Prevalence of GAS emm clusters.
Five countries within Africa contributed emm cluster data to this review (Fig. 2). The final data set included 1,532 isolates representing 126 heterologous emm types. Of these, 1,291 isolates, comprising 96 emm types, constituted 16 emm clusters. Of those remaining, 186 isolates contained 18 single-isolate emm clusters (15 emm types [143 isolates] representing 15 emm clusters belonging to clade Y, while emm55, emm95, and emm111 constituted outliers [43 isolates]) (Table 3).
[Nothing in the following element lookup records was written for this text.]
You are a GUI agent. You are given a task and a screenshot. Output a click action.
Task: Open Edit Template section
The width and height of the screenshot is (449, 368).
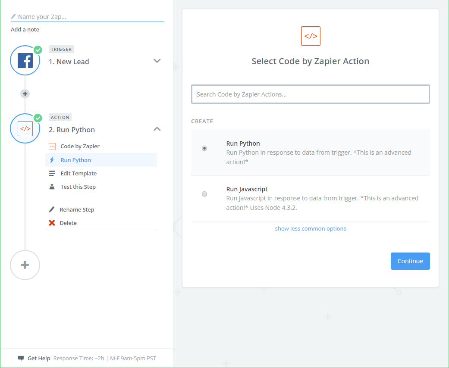tap(78, 173)
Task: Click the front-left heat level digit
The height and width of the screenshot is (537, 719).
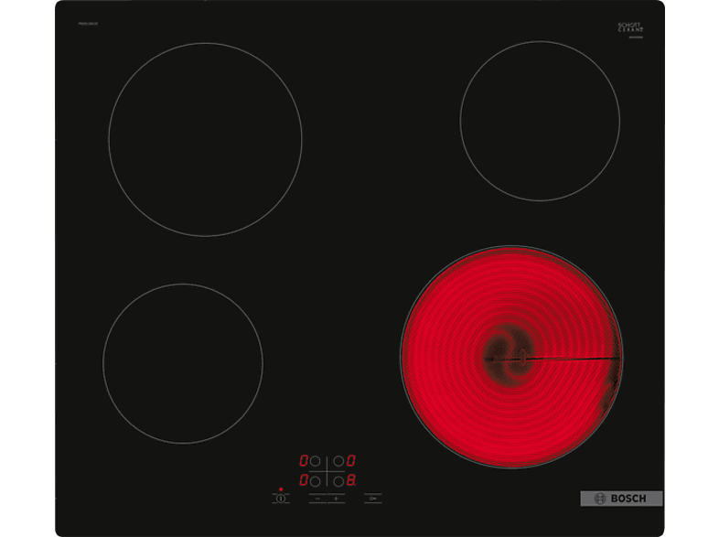Action: click(x=304, y=479)
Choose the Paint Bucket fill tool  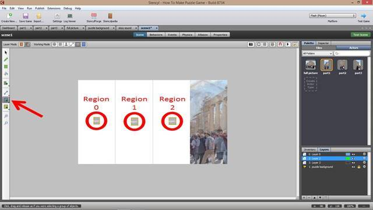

The remaining 12 emm types (55 isolates) are among those as yet not classified. The predominant clusters were E6 with 294 isolates (18.4%), followed by E3 (n = 243, 15.2%) and E4 (n = 225, 14.1%). The emm clusters with the least number of isolates are D1 and E5, each having a single isolate. emm cluster A-C1 was not represented. Sixty-three isolates were reported as “untypeable” by authors, thus not assigned an emm type, or as an “old” emm type that does not correspond with the CDC classification.
TABLE 3.
emm cluster | No. of isolates |
Total no. (%) | ||||
---|---|---|---|---|---|---|
Ethiopia | Kenya | Mali | South Africa | Tunisia | ||
Clade Y | ||||||
A-C1 | 0 | 0 | 0 | 0 | 0 | 0 (0.0) |
A-C2 | 4 | 1 | 0 | 0 | 0 | 5 (0.3) |
A-C3 | 12 | 3 | 1 | 11 | 9 | 36 (2.3) |
A-C4 | 17 | 3 | 0 | 13 | 7 | 40 (2.6) |
A-C5 | 12 | 0 | 1 | 2 | 4 | 19 (1.2) |
D1 | 1 | 0 | 0 | 0 | 0 | 1 (0.1) |
D2 | 10 | 4 | 6 | 1 | 0 | 21 (1.4) |
D3 | 1 | 3 | 7 | 0 | 0 | 11 (0.7) |
D4 | 42 | 49 | 36 | 67 | 5 | 199 (13.0) |
D5 | 3 | 3 | 6 | 9 | 0 | 21 (1.4) |
Clade X | ||||||
E1 | 2 | 15 | 7 | 13 | 6 | 47 (3.1) |
E2 | 17 | 23 | 12 | 58 | 18 | 128 (8.4) |
E3 | 30 | 59 | 70 | 64 | 20 | 243 (15.9) |
E4 | 45 | 51 | 59 | 55 | 15 | 225 (14.7) |
E5 | 1 | 0 | 0 | 0 | 0 | 1 (0.1) |
E6 | 24 | 55 | 93 | 82 | 40 | 294 (19.2) |
Single-type clusters | ||||||
Clade Y | ||||||
M5 | 7 | 0 | 0 | 0 | 0 | 7 (0.5) |
M6 | 4 | 0 | 0 | 5 | 4 | 13 (0.8) |
M14 | 1 | 0 | 0 | 0 | 1 | 2 (0.1) |
M18 | 8 | 12 | 17 | 0 | 4 | 41 (2.7) |
M19 | 1 | 2 | 7 | 1 | 0 | 11 (0.7) |
M26 | 0 | 1 | 0 | 0 | 1 | 2 (0.1) |
M29 | 4 | 0 | 0 | 0 | 0 | 4 (0.3) |
M38 | 2 | 1 | 0 | 0 | 0 | 3 (0.2) |
M57 | 1 | 1 | 0 | 0 | 0 | 2 (0.1) |
M74 | 12 | 4 | 8 | 1 | 0 | 25 (1.6) |
M105 | 2 | 0 | 1 | 0 | 0 | 3 (0.2) |
M122 | 0 | 2 | 8 | 0 | 0 | 10 (0.7) |
M179 | 1 | 10 | 1 | 0 | 0 | 12 (0.8) |
M218 | 2 | 3 | 2 | 0 | 0 | 7 (0.5) |
M234 | 0 | 0 | 0 | 1 | 0 | 1 (0.1) |
Outliers | ||||||
M55 | 1 | 6 | 16 | 0 | 0 | 23 (1.5) |
M95 | 2 | 2 | 7 | 2 | 0 | 13 (0.8) |
M111 | 0 | 4 | 3 | 0 | 0 | 7 (0.5) |
No emm clustera | 20 | 11 | 21 | 3 | 0 | 55 (3.6) |
Totalb | 307 | 357 | 396 | 390 | 145 | 1532 |
Those emm types that has not been assigned to a particular clade by Sanderson-Smith et al. (13).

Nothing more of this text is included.